Exercise requirements ▸
Among the lines below, copy exactly those from the one with "Autoservis (489, 102)" through the one with "新着・おすすめ [link] (64, 242)", counting both ends.

(Given data)

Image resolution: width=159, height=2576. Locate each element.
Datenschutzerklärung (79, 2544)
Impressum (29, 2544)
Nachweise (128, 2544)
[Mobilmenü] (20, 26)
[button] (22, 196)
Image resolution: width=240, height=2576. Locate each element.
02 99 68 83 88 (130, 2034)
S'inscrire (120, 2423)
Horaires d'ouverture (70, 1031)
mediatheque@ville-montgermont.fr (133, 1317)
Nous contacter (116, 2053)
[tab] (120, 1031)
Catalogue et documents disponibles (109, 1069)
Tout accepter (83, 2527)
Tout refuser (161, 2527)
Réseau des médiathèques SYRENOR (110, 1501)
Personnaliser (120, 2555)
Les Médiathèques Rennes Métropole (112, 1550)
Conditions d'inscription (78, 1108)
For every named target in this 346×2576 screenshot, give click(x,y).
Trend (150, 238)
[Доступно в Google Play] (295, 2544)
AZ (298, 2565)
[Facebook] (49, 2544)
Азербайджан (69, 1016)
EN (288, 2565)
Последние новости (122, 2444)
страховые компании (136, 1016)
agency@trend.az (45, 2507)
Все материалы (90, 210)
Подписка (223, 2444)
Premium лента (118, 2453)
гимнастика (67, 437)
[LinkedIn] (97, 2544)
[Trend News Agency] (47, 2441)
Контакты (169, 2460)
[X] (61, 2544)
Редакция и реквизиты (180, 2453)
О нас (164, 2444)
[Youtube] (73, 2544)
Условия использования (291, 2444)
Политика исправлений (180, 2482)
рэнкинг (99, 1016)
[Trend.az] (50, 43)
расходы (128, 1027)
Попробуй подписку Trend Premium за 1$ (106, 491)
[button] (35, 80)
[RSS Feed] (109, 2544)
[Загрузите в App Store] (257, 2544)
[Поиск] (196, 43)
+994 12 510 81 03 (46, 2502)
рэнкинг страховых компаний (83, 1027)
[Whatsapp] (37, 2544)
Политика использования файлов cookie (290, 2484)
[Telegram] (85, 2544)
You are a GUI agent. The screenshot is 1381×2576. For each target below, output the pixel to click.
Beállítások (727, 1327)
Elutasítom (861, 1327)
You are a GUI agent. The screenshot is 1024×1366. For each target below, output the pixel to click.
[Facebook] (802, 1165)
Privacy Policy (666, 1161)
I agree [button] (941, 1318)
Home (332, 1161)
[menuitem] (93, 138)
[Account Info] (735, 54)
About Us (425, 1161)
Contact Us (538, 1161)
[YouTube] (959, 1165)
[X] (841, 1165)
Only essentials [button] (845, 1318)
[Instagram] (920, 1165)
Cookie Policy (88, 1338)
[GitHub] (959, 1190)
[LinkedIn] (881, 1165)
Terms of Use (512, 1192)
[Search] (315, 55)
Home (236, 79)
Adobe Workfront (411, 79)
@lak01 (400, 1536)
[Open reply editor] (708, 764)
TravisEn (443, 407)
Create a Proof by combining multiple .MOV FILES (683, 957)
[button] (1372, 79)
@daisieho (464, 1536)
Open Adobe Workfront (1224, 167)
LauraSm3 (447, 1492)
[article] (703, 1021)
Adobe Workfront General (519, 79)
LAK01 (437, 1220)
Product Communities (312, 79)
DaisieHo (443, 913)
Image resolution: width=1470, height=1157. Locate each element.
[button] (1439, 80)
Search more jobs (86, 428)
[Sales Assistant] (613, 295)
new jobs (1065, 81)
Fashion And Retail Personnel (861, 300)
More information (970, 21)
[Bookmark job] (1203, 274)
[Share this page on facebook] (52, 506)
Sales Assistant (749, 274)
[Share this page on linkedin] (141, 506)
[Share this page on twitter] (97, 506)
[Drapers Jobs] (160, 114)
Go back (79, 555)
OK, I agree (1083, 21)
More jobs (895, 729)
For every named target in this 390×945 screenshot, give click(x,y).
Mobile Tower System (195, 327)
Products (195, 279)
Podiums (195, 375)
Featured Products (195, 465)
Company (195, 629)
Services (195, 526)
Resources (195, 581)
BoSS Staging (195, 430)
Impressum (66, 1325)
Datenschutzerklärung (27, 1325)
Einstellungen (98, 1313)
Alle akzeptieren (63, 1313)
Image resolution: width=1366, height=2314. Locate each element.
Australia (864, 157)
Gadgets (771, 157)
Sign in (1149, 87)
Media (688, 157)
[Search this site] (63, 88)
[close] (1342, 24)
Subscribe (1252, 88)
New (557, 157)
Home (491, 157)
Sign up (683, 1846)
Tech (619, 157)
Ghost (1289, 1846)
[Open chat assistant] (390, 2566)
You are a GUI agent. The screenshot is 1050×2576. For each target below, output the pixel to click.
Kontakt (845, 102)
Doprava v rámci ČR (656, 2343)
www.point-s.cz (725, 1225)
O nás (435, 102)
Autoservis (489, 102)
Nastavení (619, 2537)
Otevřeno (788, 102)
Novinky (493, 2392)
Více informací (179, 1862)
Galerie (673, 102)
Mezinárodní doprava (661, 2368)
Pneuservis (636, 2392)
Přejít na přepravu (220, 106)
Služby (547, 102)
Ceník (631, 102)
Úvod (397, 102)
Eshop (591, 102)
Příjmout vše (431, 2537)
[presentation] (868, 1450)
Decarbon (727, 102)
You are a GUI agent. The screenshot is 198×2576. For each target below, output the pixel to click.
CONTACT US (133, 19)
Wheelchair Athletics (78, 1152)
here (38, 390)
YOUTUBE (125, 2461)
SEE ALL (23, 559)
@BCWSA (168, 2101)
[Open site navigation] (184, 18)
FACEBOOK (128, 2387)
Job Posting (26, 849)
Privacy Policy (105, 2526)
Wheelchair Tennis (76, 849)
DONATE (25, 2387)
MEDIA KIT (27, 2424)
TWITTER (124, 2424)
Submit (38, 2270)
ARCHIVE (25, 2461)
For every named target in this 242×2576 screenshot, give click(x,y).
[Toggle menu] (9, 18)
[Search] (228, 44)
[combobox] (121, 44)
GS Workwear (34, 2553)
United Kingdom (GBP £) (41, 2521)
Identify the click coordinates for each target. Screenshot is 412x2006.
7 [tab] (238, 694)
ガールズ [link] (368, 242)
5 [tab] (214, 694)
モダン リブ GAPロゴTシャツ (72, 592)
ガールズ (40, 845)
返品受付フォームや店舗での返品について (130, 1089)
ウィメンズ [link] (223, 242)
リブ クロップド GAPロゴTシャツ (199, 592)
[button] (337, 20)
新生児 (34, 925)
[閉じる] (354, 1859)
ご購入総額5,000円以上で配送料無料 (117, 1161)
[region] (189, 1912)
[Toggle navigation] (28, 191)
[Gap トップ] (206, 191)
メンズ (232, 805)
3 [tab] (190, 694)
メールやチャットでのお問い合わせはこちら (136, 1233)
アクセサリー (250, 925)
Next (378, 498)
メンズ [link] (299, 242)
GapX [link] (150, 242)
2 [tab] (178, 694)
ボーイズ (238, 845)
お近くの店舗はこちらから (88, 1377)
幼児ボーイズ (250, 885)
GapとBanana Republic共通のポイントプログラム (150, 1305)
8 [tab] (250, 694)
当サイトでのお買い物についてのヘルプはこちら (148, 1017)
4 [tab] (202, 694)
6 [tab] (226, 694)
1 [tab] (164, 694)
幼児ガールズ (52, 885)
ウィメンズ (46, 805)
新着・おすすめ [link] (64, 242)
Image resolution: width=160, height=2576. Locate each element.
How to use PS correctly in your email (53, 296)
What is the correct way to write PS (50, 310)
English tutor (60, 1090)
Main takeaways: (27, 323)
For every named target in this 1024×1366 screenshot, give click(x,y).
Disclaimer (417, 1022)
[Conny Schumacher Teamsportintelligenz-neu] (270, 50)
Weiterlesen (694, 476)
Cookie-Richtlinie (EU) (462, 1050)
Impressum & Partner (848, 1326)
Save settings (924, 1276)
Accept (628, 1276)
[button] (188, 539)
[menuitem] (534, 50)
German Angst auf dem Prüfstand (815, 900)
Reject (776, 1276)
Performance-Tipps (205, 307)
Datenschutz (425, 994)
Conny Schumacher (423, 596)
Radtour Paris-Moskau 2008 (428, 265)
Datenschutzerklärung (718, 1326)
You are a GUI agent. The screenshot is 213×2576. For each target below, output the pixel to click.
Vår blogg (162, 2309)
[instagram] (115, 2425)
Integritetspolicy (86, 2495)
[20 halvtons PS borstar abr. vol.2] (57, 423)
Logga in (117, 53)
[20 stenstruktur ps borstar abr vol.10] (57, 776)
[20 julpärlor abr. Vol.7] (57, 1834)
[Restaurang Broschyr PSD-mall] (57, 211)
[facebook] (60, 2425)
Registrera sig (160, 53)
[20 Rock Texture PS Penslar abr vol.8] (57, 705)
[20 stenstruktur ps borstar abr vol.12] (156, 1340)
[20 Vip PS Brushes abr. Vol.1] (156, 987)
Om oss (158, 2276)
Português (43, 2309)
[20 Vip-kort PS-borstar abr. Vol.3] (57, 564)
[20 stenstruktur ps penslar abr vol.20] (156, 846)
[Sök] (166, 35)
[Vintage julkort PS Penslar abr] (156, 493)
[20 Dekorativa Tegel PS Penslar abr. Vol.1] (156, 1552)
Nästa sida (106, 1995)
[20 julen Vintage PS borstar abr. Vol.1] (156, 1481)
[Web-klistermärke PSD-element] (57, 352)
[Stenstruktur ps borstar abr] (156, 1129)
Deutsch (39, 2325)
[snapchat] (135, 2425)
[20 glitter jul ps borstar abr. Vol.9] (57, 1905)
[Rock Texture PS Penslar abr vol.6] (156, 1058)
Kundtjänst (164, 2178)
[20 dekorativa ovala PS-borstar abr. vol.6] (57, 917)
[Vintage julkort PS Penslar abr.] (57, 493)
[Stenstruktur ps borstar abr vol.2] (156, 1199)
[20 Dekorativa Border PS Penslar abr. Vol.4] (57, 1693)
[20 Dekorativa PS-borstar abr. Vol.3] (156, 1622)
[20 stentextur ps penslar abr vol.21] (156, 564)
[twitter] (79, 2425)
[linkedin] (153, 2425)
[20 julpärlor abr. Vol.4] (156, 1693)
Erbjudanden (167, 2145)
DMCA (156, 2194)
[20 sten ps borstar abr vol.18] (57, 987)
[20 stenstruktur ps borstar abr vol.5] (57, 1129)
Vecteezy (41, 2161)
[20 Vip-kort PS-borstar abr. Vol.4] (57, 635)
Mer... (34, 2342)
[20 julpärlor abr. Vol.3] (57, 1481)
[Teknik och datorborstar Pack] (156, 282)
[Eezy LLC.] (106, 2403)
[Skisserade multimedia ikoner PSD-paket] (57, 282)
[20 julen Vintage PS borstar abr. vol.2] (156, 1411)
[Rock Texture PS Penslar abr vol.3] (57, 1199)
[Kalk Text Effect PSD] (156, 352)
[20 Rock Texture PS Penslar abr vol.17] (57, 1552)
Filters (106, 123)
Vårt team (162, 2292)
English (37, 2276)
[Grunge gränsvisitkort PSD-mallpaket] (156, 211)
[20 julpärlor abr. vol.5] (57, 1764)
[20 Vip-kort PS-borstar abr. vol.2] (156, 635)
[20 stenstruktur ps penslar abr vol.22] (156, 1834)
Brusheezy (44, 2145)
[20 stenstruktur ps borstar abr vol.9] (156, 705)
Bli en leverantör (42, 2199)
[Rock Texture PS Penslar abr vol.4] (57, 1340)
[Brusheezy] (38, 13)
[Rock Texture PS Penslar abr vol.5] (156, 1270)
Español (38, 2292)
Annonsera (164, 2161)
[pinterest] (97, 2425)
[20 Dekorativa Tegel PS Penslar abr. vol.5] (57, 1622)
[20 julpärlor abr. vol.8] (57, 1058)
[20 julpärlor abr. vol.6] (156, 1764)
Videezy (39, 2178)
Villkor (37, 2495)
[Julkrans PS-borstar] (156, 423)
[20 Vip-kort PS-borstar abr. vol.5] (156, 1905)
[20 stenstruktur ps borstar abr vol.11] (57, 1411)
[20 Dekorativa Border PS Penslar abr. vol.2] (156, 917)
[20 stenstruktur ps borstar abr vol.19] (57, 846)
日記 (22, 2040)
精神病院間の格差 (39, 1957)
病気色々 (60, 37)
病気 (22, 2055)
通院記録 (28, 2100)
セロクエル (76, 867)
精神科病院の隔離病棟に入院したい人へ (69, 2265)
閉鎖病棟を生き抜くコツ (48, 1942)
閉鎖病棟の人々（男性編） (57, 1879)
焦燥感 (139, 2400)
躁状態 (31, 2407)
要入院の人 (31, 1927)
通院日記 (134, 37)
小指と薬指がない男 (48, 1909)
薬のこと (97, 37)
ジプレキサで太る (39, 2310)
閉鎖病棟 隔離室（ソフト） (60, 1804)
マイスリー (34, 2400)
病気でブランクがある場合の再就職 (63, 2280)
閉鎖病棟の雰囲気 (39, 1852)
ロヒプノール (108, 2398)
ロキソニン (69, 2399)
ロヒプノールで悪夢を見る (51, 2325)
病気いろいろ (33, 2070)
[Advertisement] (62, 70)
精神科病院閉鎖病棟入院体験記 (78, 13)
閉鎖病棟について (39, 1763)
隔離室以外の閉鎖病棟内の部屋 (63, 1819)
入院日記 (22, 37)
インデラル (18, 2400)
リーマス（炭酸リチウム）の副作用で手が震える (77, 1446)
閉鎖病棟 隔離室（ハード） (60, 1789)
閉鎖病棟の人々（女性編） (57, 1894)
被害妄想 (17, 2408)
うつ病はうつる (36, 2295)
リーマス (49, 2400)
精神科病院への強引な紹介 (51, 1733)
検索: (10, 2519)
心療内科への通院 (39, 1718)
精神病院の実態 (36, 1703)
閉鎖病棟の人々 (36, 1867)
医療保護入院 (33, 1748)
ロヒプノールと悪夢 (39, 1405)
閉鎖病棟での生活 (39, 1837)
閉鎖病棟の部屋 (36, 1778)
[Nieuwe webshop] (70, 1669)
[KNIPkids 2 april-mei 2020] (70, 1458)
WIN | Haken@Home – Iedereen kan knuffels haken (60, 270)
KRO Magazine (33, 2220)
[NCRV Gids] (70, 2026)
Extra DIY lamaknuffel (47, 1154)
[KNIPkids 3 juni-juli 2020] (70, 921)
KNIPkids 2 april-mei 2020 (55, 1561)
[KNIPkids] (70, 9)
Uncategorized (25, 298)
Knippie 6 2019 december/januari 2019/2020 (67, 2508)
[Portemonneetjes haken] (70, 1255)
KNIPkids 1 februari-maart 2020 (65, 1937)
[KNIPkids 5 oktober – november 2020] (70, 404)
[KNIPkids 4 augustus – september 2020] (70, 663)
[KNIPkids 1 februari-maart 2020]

(End Given data)

Answer box ▸
Autoservis (489, 102)
Nastavení (619, 2537)
Otevřeno (788, 102)
Novinky (493, 2392)
Více informací (179, 1862)
Galerie (673, 102)
Mezinárodní doprava (661, 2368)
Pneuservis (636, 2392)
Přejít na přepravu (220, 106)
Služby (547, 102)
Ceník (631, 102)
Úvod (397, 102)
Eshop (591, 102)
Příjmout vše (431, 2537)
[presentation] (868, 1450)
Decarbon (727, 102)
You are a GUI agent. The screenshot is 198×2576. For each target below, output the pixel to click.
CONTACT US (133, 19)
Wheelchair Athletics (78, 1152)
here (38, 390)
YOUTUBE (125, 2461)
SEE ALL (23, 559)
@BCWSA (168, 2101)
[Open site navigation] (184, 18)
FACEBOOK (128, 2387)
Job Posting (26, 849)
Privacy Policy (105, 2526)
Wheelchair Tennis (76, 849)
DONATE (25, 2387)
MEDIA KIT (27, 2424)
TWITTER (124, 2424)
Submit (38, 2270)
ARCHIVE (25, 2461)
For every named target in this 242×2576 screenshot, give click(x,y).
[Toggle menu] (9, 18)
[Search] (228, 44)
[combobox] (121, 44)
GS Workwear (34, 2553)
United Kingdom (GBP £) (41, 2521)
Identify the click coordinates for each target. Screenshot is 412x2006.
7 [tab] (238, 694)
ガールズ [link] (368, 242)
5 [tab] (214, 694)
モダン リブ GAPロゴTシャツ (72, 592)
ガールズ (40, 845)
返品受付フォームや店舗での返品について (130, 1089)
ウィメンズ [link] (223, 242)
リブ クロップド GAPロゴTシャツ (199, 592)
[button] (337, 20)
新生児 (34, 925)
[閉じる] (354, 1859)
ご購入総額5,000円以上で配送料無料 (117, 1161)
[region] (189, 1912)
[Toggle navigation] (28, 191)
[Gap トップ] (206, 191)
メンズ (232, 805)
3 [tab] (190, 694)
メールやチャットでのお問い合わせはこちら (136, 1233)
アクセサリー (250, 925)
Next (378, 498)
メンズ [link] (299, 242)
GapX [link] (150, 242)
2 [tab] (178, 694)
ボーイズ (238, 845)
お近くの店舗はこちらから (88, 1377)
幼児ボーイズ (250, 885)
GapとBanana Republic共通のポイントプログラム (150, 1305)
8 [tab] (250, 694)
当サイトでのお買い物についてのヘルプはこちら (148, 1017)
4 [tab] (202, 694)
6 [tab] (226, 694)
1 [tab] (164, 694)
幼児ガールズ (52, 885)
ウィメンズ (46, 805)
新着・おすすめ [link] (64, 242)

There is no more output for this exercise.